*TEXT*.
________________________________________
Er zog seit Beginn des 20. Jahrhunderts Künstler in seinen Bann, die hier eine Fülle reizvoller Motive fanden. Dort, wo einst die Staffeleien der Maler standen, können Gäste heute die Perspektiven auf die Landschaft mit den Werken der Untersee-Maler vergleichen.
Großformatige Metalltafeln zeigen die Reproduktion von Kunstwerken, die an diesen Stellen entstanden. Durch einen ausgesparten Rahmen ergibt sich ein Durchblick, der den Betrachter die Perspektive des Malers einnehmen lässt. Die neue Kunstroute wurde im Rahmen des Untersee-Themenjahrs »Landschaft erleben - Kunst entdecken« eröffnet.
Die Landschaftsmalerei kam Ende des 19. Jahrhunderts zunächst in England, dann auch in Frankreich und schließlich in Deutschland zu neuer Blüte. Naturbeobachtung und Freilichtmalerei boten ganz neue Möglichkeiten, Landschaftseindrücke einzufangen. Die Maler trugen im Sommer ihre Staffeleien ins Freie und malten nun mit Tubenfarben - das mühsame Anreiben der Pigmente im Atelier war nicht mehr nötig.
Die Zivilisationsflucht aus den Großstädten aufs Land führte die Maler aus den Städten auch an den Bodensee. Der Untersee und die Insel Reichenau waren dabei bevorzugte Ziele.
Einer der ersten Intellektuellen, die sich auf der Halbinsel Höri, dem heute so genannten Künstlerwinkel am Untersee, niederließen, war Hermann Hesse. Zahlreiche Dichter- und Malerfreunde folgten ihm. Politische Verfolgung und ideologischer Druck während der Zeit des Nationalsozialismus veranlassten später viele als »entartet« verfemte Künstler, sich in abgelegene Regionen zurückzuziehen. So wurde die Halbinsel Höri am westlichen Untersee auch durch ihre Nähe zur Schweiz, ein bevorzugtes Refugium für Künstler.
Auf der Schweizer Seite des Untersees lebte der 1877 geborene Tagelöhner Adolf Dietrich, der bis in die 1920er Jahre nur an Wochenenden malte. Erst nachdem er in den Metropolen Paris, Berlin und New York »entdeckt« worden war, konnte er sich ganz der Malerei widmen.
Fünf Stationen der Kunstroute sind Hermann Knecht aus Stein am Rhein gewidmet, dessen Ateliereinrichtung und Bilder im Wohnmuseum Lindwurm besichtigt werden können.
Das künstlerisches Schaffen am Untersee steht in diesem Jahr auch im Mittelpunkt zahlreicher Veranstaltungen, Ausstellungen, Vorträge, Führungen und Pauschalen in der Region am westlichen Bodensee. So zeigt das Hermann-Hesse-Höri-Museum bis 10. September Aquarelle und Zeichnungen von Erich Heckel, einem der bedeutendsten deutschen Expressionisten, der seit 1944 auf der Halbinsel Höri lebte.
Im ehemaligen Wohnhaus von Otto Dix in Hemmenhofen können bis 24. September Werke des sozialkritischen Realisten Dix mit denen des Vorreiters der Abstraktion, Max Ackermann, verglichen werden. Eine Werkschau Allensbacher Künstler der besonderen Art findet im ehemaligen Autohaus Metzler in Allensbach statt: Werke von Otto Marquard, Fritz und Elisabeth Mühlenweg, Richard Dilger und vielen andern Allensbacher Künstlern sind hier zu sehen.
Führungen auf der Kunstroute, Spaziergänge über die Halbinsel Höri, Atelierbesuche, Malkurse und Vorträge runden das reichhaltige Programm ab.
________________________________________
*DATENEINTRÄGE*.
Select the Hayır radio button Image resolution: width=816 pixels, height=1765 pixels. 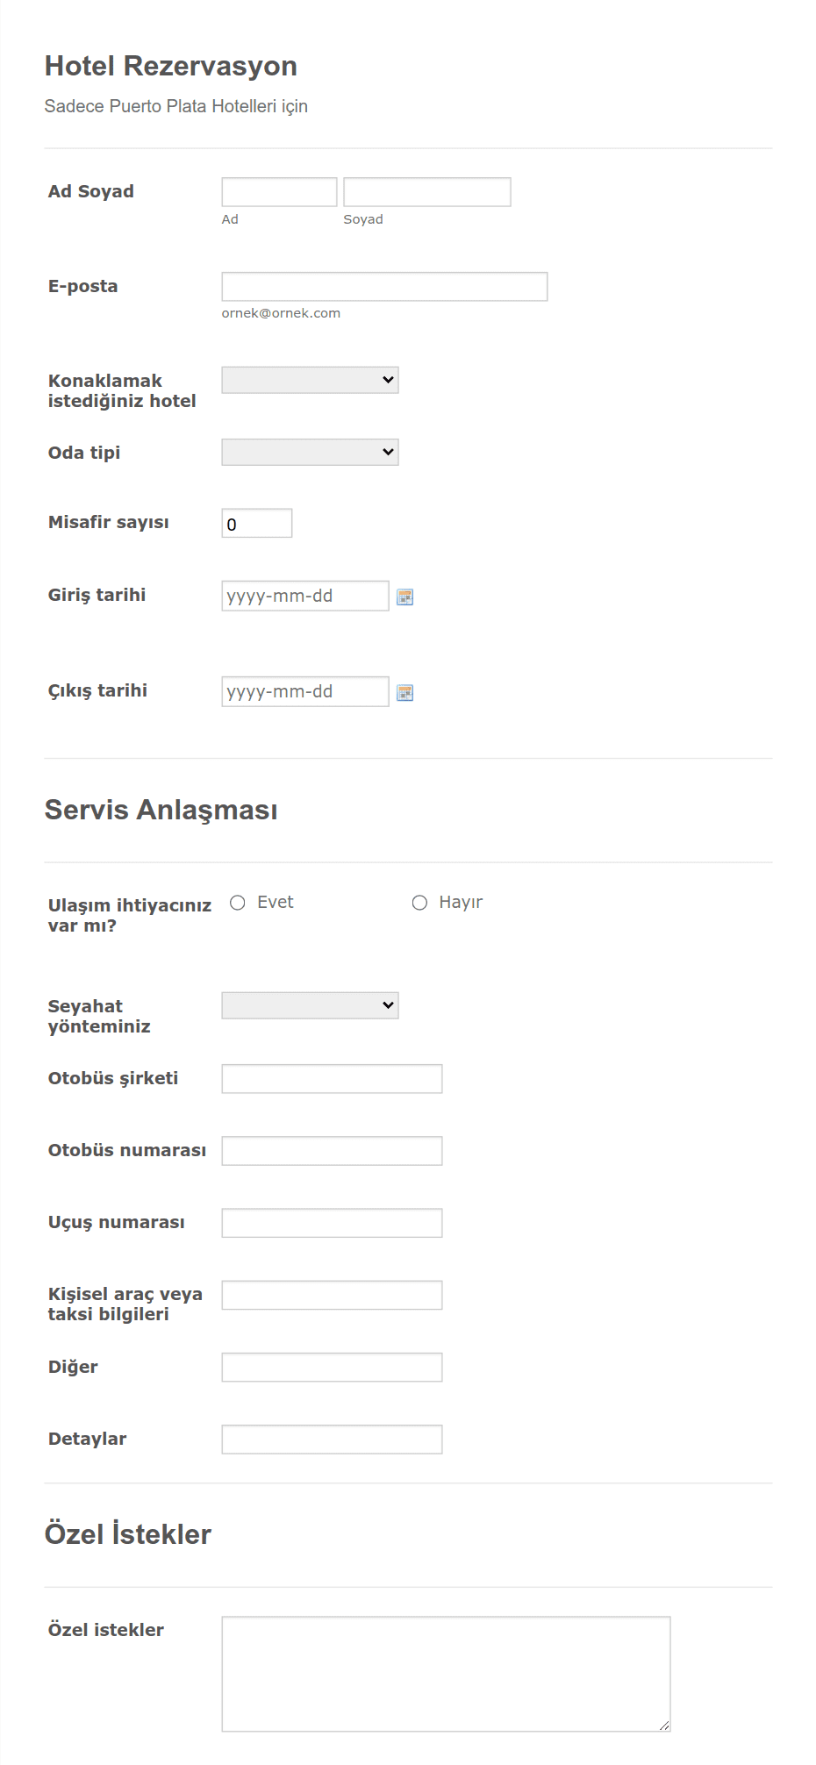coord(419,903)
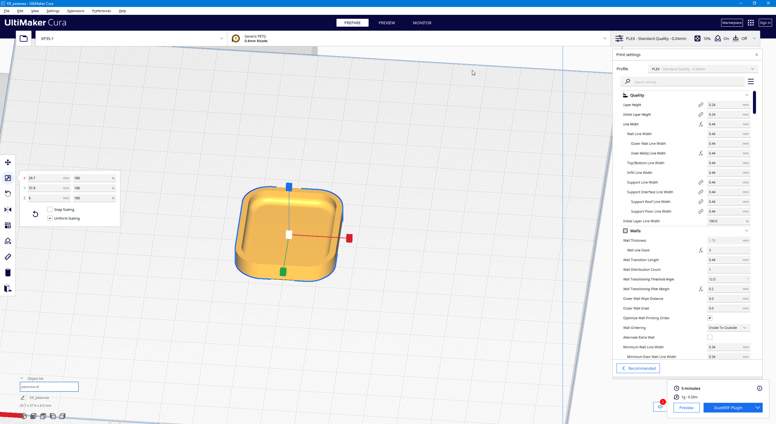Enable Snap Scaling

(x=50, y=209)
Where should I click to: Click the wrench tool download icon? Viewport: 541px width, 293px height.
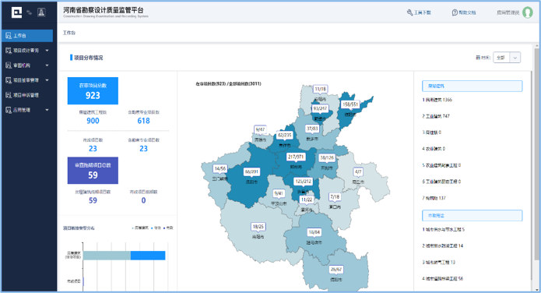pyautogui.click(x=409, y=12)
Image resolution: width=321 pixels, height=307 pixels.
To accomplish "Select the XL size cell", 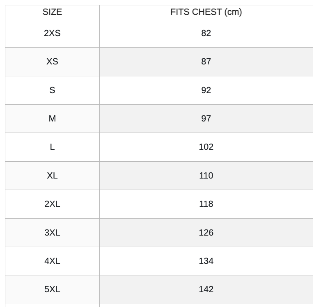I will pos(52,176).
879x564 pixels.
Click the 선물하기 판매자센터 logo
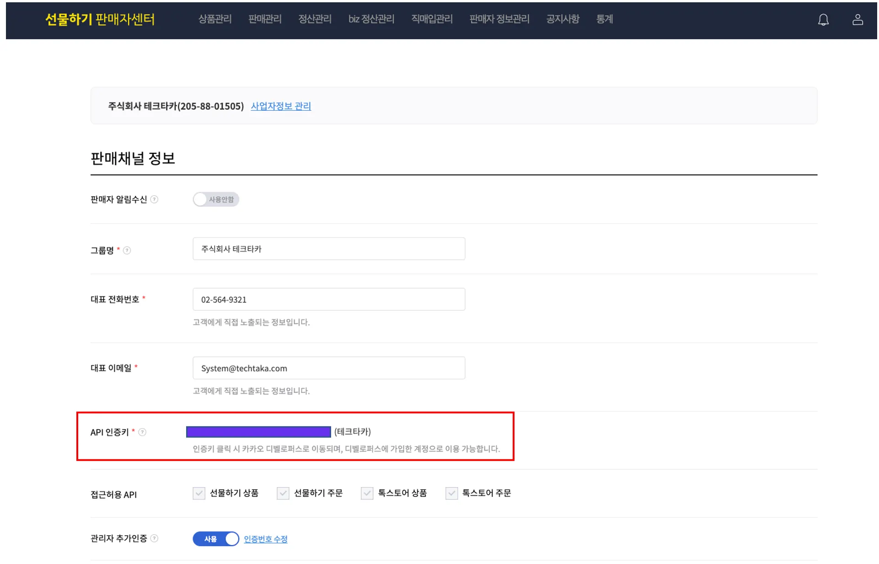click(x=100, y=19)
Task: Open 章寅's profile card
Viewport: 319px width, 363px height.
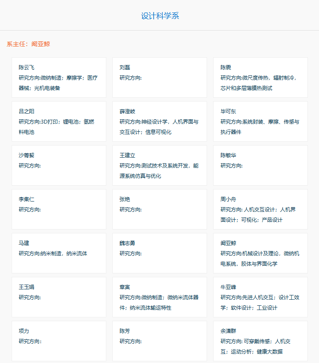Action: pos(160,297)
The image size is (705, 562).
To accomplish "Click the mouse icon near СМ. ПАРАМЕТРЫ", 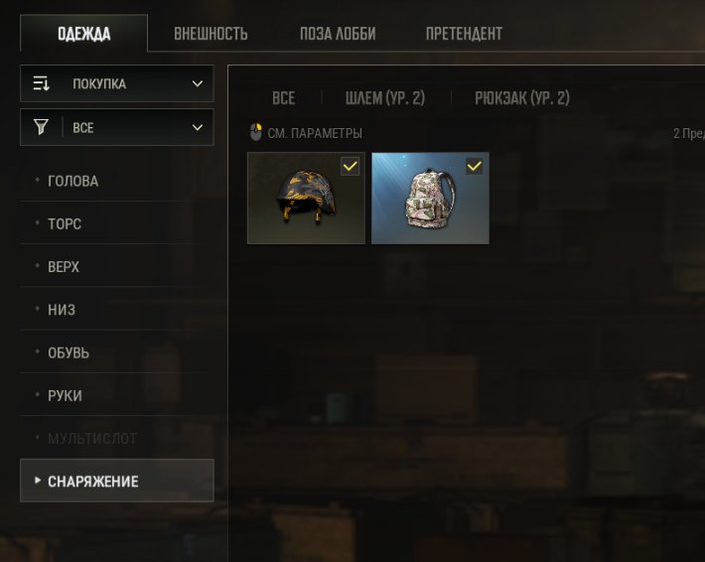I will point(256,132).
________________________________________
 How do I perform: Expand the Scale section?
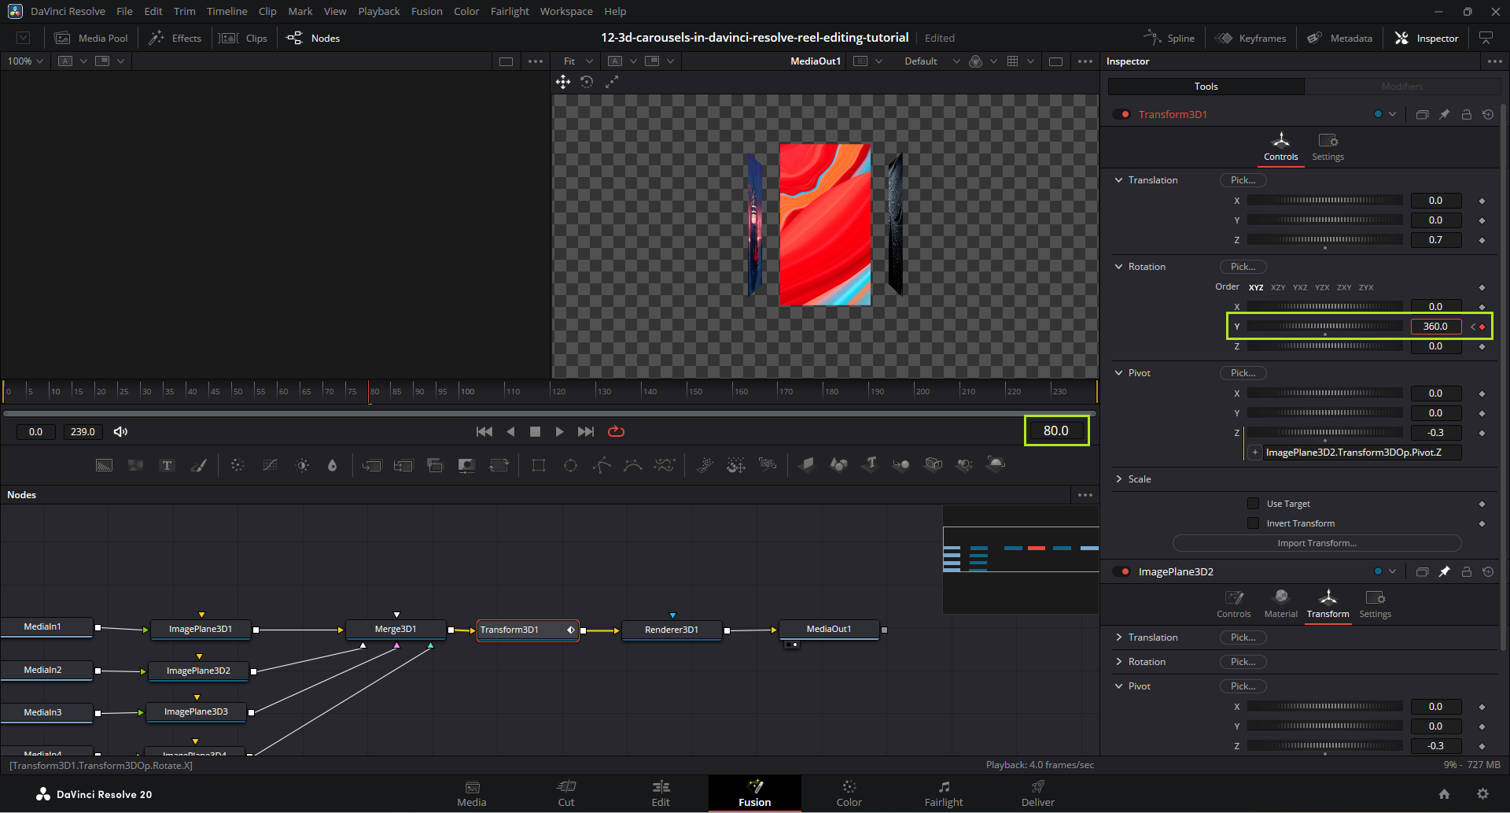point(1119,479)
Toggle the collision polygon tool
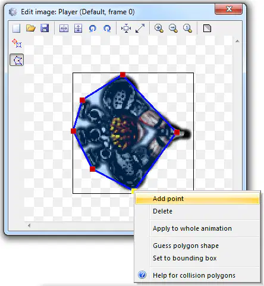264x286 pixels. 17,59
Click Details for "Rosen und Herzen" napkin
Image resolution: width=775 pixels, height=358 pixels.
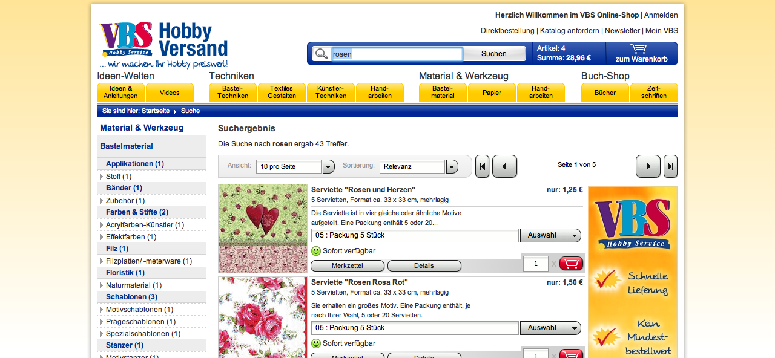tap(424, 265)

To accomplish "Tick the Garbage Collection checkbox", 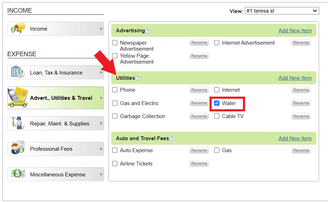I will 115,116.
________________________________________
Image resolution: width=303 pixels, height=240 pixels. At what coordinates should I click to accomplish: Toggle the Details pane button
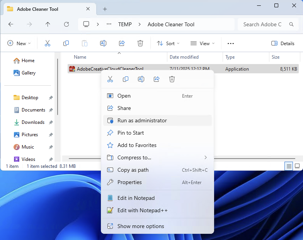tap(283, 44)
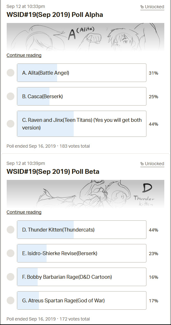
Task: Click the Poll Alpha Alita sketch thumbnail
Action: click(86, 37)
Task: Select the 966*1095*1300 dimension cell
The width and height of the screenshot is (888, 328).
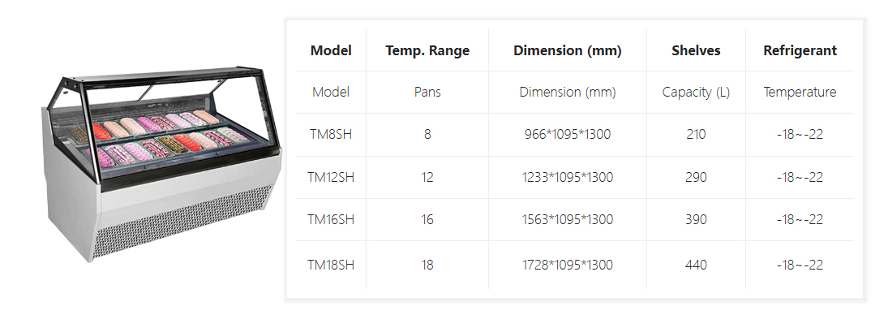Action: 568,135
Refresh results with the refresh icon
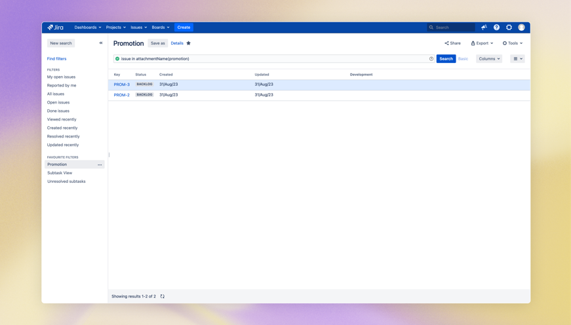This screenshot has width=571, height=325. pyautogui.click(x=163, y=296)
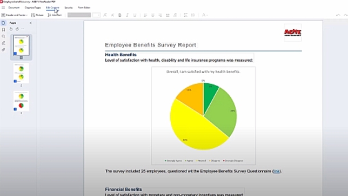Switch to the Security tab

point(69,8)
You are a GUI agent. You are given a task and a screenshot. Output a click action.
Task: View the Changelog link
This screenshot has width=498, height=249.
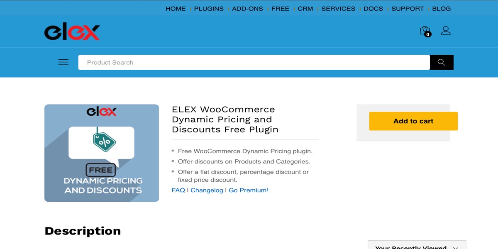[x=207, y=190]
________________________________________
*AUFGABEN ZUR ÜBUNG*.
(a) Prüfe, ob diese Aussagen mit dem Text übereinstimmen, und beantworte jede mit Ja oder Nein samt den entscheidenden Worten des Textes als wörtlichem Zitat: (i) Adolf Dietrich malte bis in die 1920er Jahre nur an Wochenenden. (ii) Erich Heckel lebte seit 1933 auf der Halbinsel Höri. (iii) Fünf Stationen der Kunstroute sind Otto Dix gewidmet.
(b) Schreibe aus dem Text den Abschnitt von „Einer der ersten“ bis einschließlich „Refugium für Künstler.“ wortgetreu ab.

*LÖSUNGEN ZUR ÜBUNG*.
(a)
(i) Ja: „der bis in die 1920er Jahre nur an Wochenenden malte“
(ii) Nein: „der seit 1944 auf der Halbinsel Höri lebte“
(iii) Nein: „Fünf Stationen der Kunstroute sind Hermann Knecht aus Stein am Rhein gewidmet“

(b)
Einer der ersten Intellektuellen, die sich auf der Halbinsel Höri, dem heute so genannten Künstlerwinkel am Untersee, niederließen, war Hermann Hesse. Zahlreiche Dichter- und Malerfreunde folgten ihm. Politische Verfolgung und ideologischer Druck während der Zeit des Nationalsozialismus veranlassten später viele als »entartet« verfemte Künstler, sich in abgelegene Regionen zurückzuziehen. So wurde die Halbinsel Höri am westlichen Untersee auch durch ihre Nähe zur Schweiz, ein bevorzugtes Refugium für Künstler.